● ACTION ITEM: Report every line below that has the string "each" in it.

(Stored records)
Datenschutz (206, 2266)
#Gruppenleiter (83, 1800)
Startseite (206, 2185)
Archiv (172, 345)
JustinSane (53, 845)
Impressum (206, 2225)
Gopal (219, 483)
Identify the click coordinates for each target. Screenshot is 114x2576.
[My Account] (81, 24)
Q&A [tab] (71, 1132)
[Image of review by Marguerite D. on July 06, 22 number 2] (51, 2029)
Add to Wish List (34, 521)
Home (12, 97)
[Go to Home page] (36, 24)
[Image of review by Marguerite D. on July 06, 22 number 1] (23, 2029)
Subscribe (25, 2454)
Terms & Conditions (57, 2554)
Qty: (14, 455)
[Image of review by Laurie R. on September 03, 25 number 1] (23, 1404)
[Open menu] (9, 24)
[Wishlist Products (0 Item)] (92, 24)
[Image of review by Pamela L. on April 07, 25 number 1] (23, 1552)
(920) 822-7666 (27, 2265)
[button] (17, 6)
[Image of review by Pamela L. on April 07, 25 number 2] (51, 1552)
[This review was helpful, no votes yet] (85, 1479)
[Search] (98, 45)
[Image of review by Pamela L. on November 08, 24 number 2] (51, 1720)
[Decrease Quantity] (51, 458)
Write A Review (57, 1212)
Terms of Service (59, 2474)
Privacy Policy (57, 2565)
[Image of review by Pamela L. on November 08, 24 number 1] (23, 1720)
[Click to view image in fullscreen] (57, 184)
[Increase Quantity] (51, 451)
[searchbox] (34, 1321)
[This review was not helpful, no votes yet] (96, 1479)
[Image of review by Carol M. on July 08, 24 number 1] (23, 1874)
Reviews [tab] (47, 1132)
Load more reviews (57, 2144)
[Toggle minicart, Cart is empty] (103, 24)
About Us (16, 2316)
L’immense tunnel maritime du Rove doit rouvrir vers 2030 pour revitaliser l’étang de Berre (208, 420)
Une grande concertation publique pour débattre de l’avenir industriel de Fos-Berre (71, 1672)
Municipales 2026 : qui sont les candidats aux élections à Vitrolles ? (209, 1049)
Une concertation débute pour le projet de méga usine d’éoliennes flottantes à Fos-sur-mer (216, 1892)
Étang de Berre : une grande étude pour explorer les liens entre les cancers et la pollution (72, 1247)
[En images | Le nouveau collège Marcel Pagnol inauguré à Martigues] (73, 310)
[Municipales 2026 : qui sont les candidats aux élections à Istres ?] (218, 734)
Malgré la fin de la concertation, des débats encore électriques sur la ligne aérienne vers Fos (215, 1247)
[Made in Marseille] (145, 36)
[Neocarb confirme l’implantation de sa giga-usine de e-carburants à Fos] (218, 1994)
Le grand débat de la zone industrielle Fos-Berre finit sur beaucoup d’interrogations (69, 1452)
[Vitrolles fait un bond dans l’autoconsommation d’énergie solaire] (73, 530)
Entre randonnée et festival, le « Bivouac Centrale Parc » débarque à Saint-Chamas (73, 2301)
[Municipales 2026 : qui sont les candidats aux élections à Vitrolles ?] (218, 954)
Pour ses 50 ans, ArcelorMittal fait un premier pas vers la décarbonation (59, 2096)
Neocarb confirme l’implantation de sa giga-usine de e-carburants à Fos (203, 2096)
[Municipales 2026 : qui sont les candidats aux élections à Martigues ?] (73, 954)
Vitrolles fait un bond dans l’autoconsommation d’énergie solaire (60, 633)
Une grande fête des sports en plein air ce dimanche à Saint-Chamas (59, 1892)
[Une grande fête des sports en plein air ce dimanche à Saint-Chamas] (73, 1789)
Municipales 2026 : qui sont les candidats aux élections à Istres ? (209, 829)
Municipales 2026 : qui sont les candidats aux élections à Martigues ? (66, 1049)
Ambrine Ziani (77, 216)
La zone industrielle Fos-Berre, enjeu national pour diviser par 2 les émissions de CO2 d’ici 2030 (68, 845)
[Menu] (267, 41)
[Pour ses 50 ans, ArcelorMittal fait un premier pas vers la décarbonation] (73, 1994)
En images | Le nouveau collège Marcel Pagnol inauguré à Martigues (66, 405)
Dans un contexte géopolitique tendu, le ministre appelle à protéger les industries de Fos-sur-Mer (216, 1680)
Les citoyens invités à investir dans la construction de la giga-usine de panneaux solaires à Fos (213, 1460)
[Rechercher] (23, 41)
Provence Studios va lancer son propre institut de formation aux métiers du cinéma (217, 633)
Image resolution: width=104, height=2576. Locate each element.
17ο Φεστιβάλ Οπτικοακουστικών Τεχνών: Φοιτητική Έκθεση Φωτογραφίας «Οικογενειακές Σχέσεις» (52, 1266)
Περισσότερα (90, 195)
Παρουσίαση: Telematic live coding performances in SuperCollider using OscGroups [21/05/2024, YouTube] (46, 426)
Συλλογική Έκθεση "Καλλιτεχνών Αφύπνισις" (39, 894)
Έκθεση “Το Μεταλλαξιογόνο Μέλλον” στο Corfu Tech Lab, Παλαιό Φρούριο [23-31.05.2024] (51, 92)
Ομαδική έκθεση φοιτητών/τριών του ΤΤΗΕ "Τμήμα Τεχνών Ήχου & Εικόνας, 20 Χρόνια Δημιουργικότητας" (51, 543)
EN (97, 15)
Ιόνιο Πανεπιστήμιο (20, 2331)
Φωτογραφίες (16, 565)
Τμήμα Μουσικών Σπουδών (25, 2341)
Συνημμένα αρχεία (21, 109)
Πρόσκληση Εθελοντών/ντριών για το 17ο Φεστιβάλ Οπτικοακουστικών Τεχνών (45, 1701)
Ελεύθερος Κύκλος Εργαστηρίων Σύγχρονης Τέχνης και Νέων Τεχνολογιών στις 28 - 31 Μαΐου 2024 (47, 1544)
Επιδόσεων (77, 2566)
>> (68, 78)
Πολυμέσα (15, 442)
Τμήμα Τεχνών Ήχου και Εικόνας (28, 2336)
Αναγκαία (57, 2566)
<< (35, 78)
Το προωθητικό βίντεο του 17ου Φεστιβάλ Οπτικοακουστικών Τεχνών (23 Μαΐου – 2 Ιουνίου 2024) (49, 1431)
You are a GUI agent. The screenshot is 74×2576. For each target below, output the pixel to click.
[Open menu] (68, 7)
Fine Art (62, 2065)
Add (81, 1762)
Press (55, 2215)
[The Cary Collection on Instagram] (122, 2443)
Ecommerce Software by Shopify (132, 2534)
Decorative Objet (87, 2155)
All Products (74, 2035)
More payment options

● SOLUTION TO THIS TASK:
Identify the click coordinates for each target. Screenshot is 114x2576.
Image resolution: width=104, height=2576. Locate each element.
You are a GUI agent. The screenshot is 74×2576. For each target below, output the pixel to click.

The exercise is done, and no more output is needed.